Submitted by Dark Bid
Free Trade Is Plutocratic Propaganda
With the looming Trans-Pacific Partnership dominating the headlines, now is a good time to revisit an old scam called “free trade.”
In 2003, Kevin Flanagan was an information technology employee at Bank of America. They told him he was being replaced with foreign labor, and he was ordered to train his replacement. After he completed his assignment, he was laid off. Then he went to the parking lot and shot himself.
That’s “free trade.”
Like The Ministry of Truth in George Orwell’s 1984, sometimes, the most effective way to lie is to use the most innocent words. No word is more susceptible to propaganda-leveraging than “freedom.” Attach that word to any concept, and all of a sudden, it’s unassailable. That’s exactly what happened with “free trade.”
Proponents of free trade will often use the simplest analogies to convey their point, as if you were retarded. The reason they have to resort to such caveman illustrations is because free trade does not exist in the real world. There is no such thing as equality of bargaining power. If someone has ten million dollars and you have zero dollars, anything above zero is an “improvement” in your situation. The free trade economists will say this person with zero dollars is “free” to work for $1 per hour, and they will do so because it improves their situation. This is what “freedom” means to free trade economists.
If you doubt the free trade economists, they will call you a “protectionist,” as if protecting your country’s economy were some kind of grievous transgression. In fact, nothing is more American than shunning free trade nonsense.

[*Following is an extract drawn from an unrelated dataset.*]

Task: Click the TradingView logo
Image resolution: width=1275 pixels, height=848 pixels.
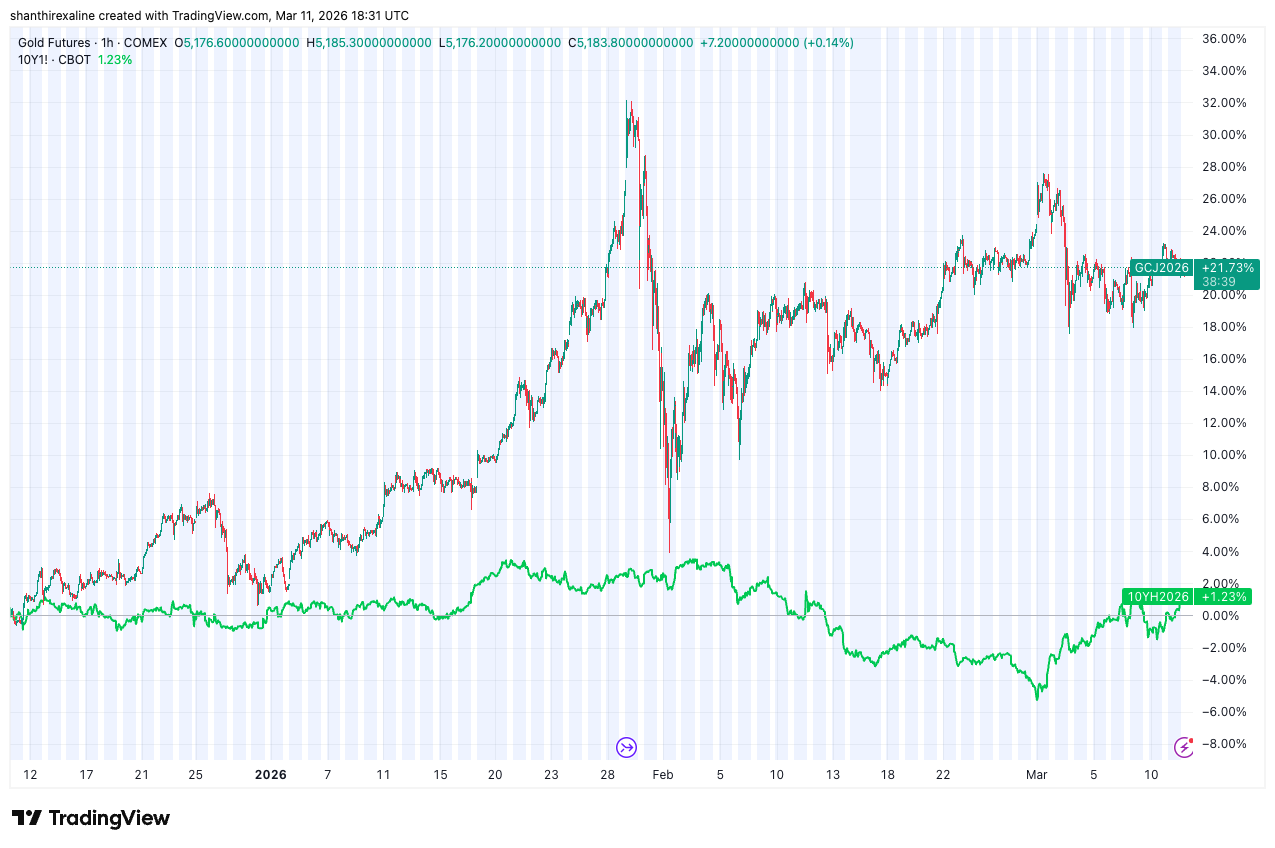Action: [x=89, y=817]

Ian Fletcher calls free trade the myth of “cowboy capitalism.” According to Fletcher, all four presidents on Mt. Rushmore were protectionists. The entire American Revolution was fought because the colonists were tired of being economically exploited by the British. Alexander Hamilton realized that British dominance in manufacturing and American reliance on agriculture were dooming us to a banana republic future. The solution? Tariffs. By taxing British goods, the United States boosted its manufacturing industry. By 1820, tariffs were at 40%.